Falta de dinheiro em caixas eletrônicos, sem prova de prejuízo ao cliente, não gera dano moral

Falta de dinheiro em caixas eletrônicos, sem prova de prejuízo ao cliente, não gera dano moral

TJ-AM mantém improcedência de ação por falta de dinheiro em caixas eletrônicos em cidade do interior do Amazonas

A ausência temporária de dinheiro em caixas eletrônicos, sem demonstração de prejuízo concreto ao correntista, não configura dano moral indenizável.

Com base nesse entendimento, o Tribunal de Justiça do Amazonas manteve sentença que rejeitou pedido de indenização contra instituição financeira em razão da inoperância de terminais de autoatendimento no município de Santa Isabel do Rio Negro.

A decisão foi proferida monocraticamente pelo desembargador Paulo Lima, relator de apelação interposta por cliente de um banco contra sentença da Vara Única da comarca local, que havia julgado improcedentes os pedidos formulados em ação contra  o Bradesco S/A.

Na demanda, o autor alegou falha na prestação do serviço bancário porque os três caixas eletrônicos existentes na cidade teriam ficado sem dinheiro por 12 dias em julho de 2020 e por oito dias em setembro do mesmo ano. Sustentou que a situação inviabilizou o acesso aos próprios recursos, pois a agência bancária mais próxima fica em outro município, a cerca de 10 horas de viagem de lancha, com custo aproximado de R$ 400.

Segundo o correntista, a realidade do interior amazônico, marcada por limitações de comunicação e predominância de transações em dinheiro físico, tornaria inaplicável a tese de que o consumidor poderia recorrer a meios eletrônicos de pagamento. Afirmou ainda que a falha seria recorrente desde anos anteriores e pediu indenização por danos morais no valor de R$ 10 mil.

O banco, por sua vez, sustentou preliminarmente que o recurso não enfrentava adequadamente os fundamentos da sentença e defendeu também a ocorrência de prescrição. No mérito, argumentou que eventuais dificuldades de saque não impedem o acesso aos serviços bancários, já que o consumidor dispõe de alternativas como cartões de débito e crédito, transferências eletrônicas, internet banking e PIX.

Ao analisar o recurso, o relator destacou que o entendimento do Tribunal de Justiça do Amazonas está pacificado nas Câmaras Cíveis no sentido de que a indisponibilidade temporária de caixas eletrônicos, por si só, não gera dano moral, quando inexistente prova de prejuízo efetivo.

Segundo o desembargador, a ampliação dos serviços financeiros digitais reduziu significativamente a dependência de atendimento presencial ou de terminais de autoatendimento. Assim, a mera falha pontual nesses equipamentos não inviabiliza o acesso do consumidor ao sistema bancário.

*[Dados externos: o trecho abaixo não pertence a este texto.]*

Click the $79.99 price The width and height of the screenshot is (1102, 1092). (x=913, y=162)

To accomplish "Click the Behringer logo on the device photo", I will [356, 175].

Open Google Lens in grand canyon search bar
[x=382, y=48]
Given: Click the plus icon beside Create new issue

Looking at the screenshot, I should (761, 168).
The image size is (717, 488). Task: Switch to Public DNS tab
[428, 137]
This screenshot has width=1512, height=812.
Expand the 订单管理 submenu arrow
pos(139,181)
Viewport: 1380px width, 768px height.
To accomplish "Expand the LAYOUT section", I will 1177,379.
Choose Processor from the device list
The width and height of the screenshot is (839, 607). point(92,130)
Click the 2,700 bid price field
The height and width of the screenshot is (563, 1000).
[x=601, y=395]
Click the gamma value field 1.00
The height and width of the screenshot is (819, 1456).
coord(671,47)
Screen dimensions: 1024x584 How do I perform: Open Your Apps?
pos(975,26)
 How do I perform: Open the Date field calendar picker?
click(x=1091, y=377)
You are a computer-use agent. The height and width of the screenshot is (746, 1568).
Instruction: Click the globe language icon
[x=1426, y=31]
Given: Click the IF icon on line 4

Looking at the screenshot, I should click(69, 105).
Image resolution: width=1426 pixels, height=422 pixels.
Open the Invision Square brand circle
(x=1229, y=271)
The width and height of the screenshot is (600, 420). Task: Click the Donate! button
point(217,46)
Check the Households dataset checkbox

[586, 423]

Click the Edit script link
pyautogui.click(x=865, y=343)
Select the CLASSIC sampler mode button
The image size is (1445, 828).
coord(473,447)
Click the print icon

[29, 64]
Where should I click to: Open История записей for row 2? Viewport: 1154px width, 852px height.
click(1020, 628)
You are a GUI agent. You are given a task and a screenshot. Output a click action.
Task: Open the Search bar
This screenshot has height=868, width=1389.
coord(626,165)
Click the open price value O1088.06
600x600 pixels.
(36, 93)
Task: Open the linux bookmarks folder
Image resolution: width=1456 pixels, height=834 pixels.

No caso concreto, o relator observou que, embora o autor tenha alegado dificuldades para movimentar a conta, não apresentou prova de prejuízo efetivo, como extratos que demonstrassem impossibilidade de utilizar os recursos durante o período de indisponibilidade dos caixas.

“Não juntou, por exemplo, extrato que demonstrasse a ausência de movimentação da conta durante o período de inoperância dos caixas eletrônicos no município ou a impossibilidade de uso da sua remuneração”, registrou o magistrado, ao aplicar a regra do ônus da prova prevista no artigo 373, inciso I, do Código de Processo Civil.

Com base nesses fundamentos e na jurisprudência já consolidada do Tribunal em casos semelhantes envolvendo o município de Santa Isabel do Rio Negro, o relator negou provimento ao recurso.